[DIRECTIVE] Extract each line of the records that contains the string "height". The match is case-sensitive.

[SOURCE DATA]
»»
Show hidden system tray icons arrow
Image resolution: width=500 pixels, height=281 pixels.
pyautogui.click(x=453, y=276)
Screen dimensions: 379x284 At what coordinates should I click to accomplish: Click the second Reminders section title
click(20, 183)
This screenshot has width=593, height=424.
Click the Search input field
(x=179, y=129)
««
»»
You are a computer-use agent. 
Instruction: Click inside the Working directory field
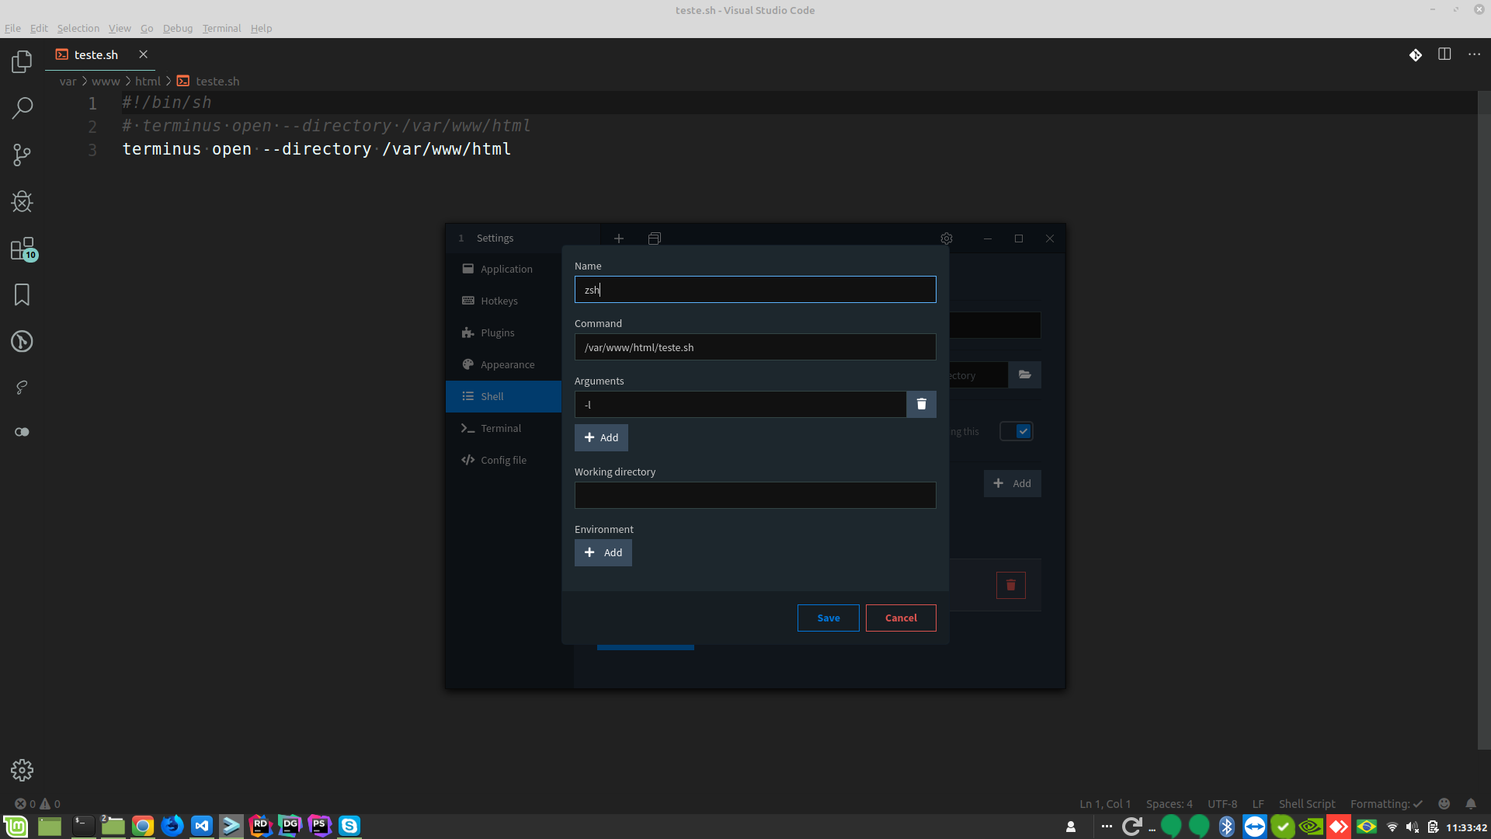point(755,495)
««
[RESPONSE TO THIS EXERCISE]
Image resolution: width=500 pixels, height=281 pixels.
This screenshot has width=593, height=424.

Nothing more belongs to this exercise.